> **Problem description**
Only the lines from the one containing "Click the 192.168.1.210 IP address text" to the end of the listing below should be returned, exactly as written and without pictures.

*** Opening Exercise data ***

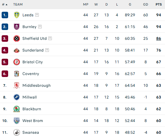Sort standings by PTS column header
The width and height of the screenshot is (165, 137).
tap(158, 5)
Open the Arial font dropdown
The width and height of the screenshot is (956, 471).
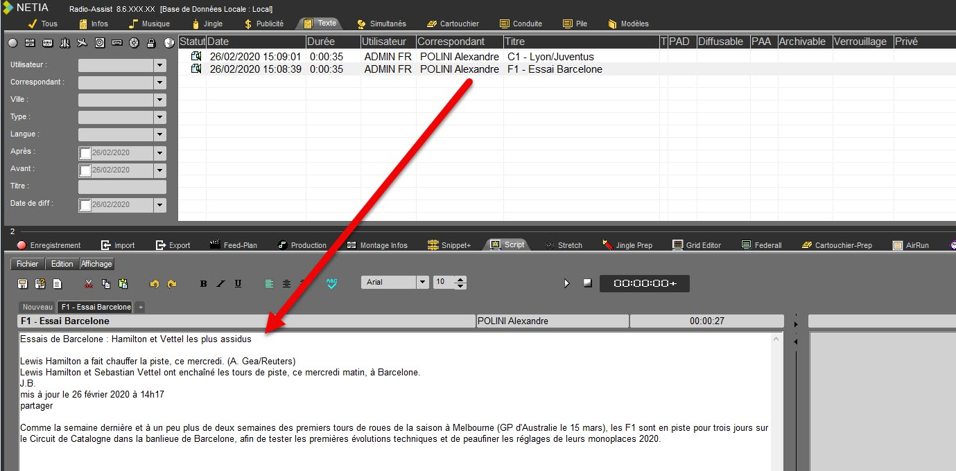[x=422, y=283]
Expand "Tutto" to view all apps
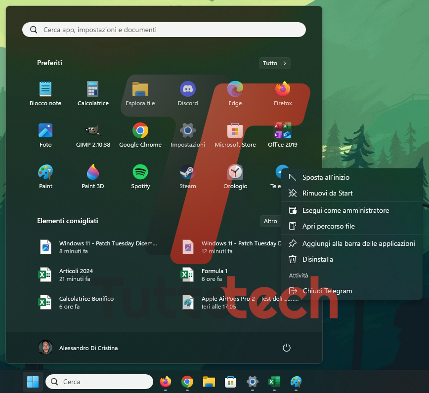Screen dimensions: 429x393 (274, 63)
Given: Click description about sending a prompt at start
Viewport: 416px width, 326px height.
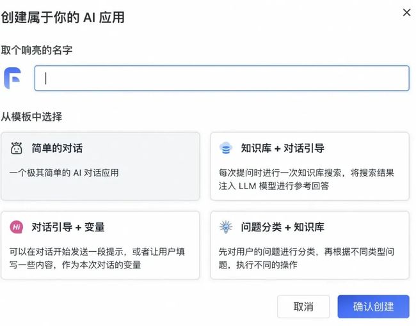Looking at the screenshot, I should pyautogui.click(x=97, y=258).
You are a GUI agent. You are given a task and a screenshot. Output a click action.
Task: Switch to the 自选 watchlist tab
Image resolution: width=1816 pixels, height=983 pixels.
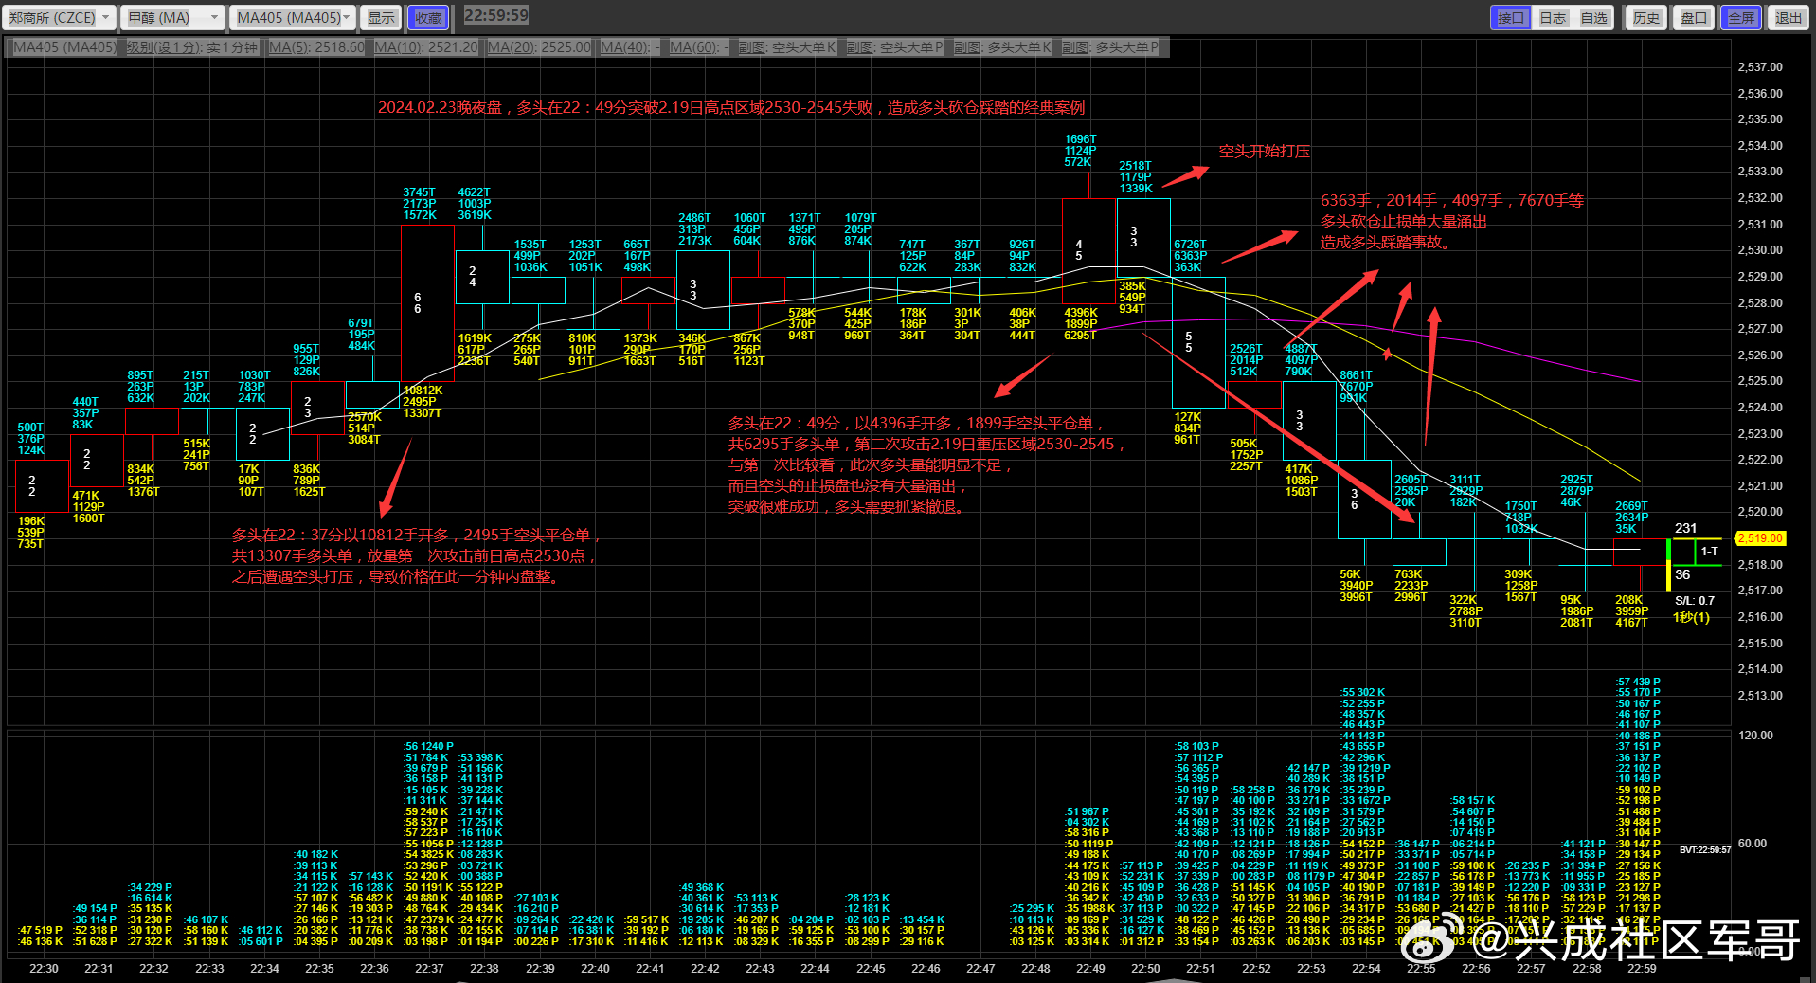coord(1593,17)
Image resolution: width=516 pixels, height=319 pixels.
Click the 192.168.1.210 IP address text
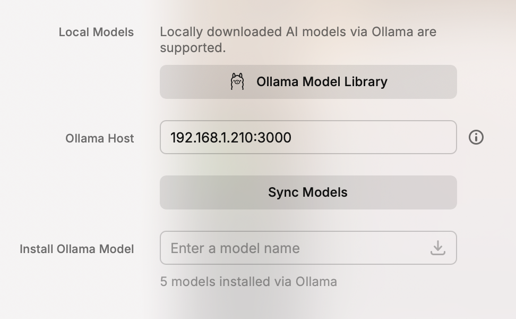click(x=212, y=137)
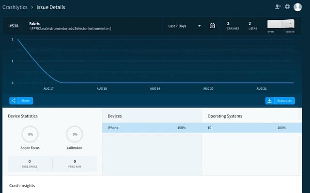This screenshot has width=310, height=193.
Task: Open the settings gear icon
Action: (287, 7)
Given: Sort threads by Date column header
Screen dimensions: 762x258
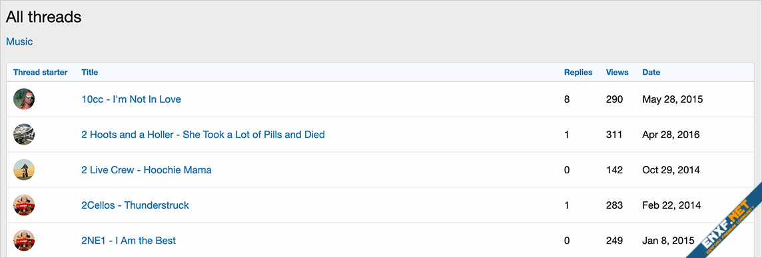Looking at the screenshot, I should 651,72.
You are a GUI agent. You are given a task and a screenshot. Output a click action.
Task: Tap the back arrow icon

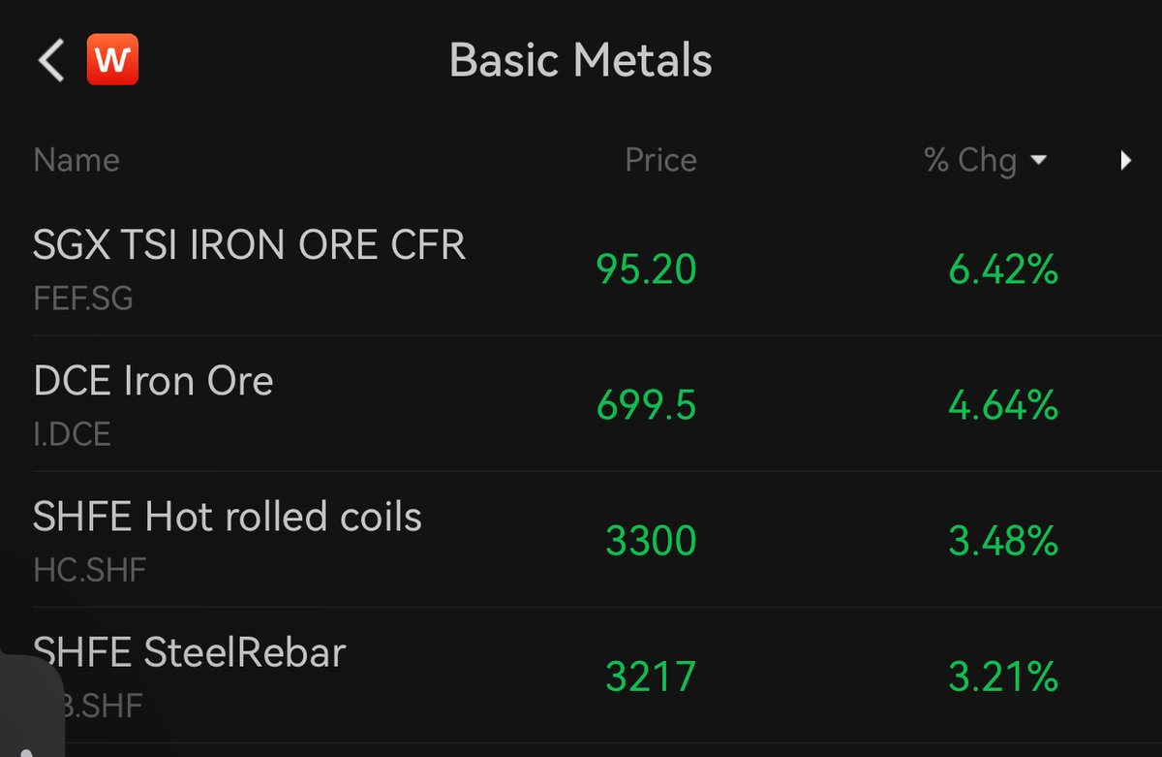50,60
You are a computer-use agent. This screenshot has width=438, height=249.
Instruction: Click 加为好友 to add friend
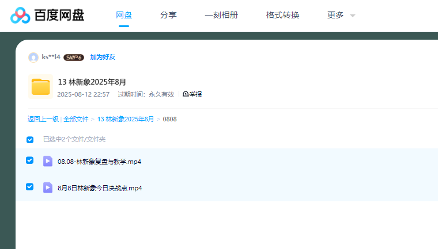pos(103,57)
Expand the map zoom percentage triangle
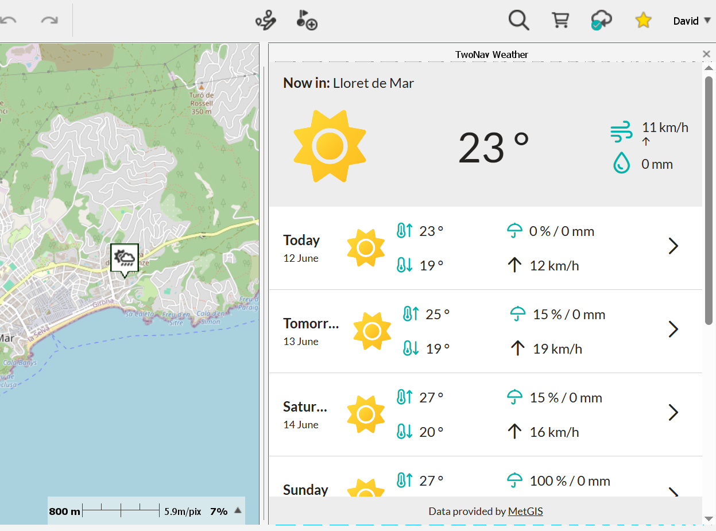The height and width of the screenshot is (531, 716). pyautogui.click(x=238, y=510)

*** Closing Exercise data ***

> **Problem solution**
Click the 192.168.1.210 IP address text
click(x=212, y=137)
This screenshot has width=310, height=193.
Task: Open the settings gear icon
Action: (287, 7)
Given: Sort threads by Date column header
Screen dimensions: 762x258
Looking at the screenshot, I should 651,72.
You are a GUI agent. You are given a task and a screenshot. Output a click action.
Task: Tap the back arrow icon

50,60
You are a computer-use agent. This screenshot has width=438, height=249.
Instruction: Click 加为好友 to add friend
pos(103,57)
Expand the map zoom percentage triangle
The height and width of the screenshot is (531, 716). pyautogui.click(x=238, y=510)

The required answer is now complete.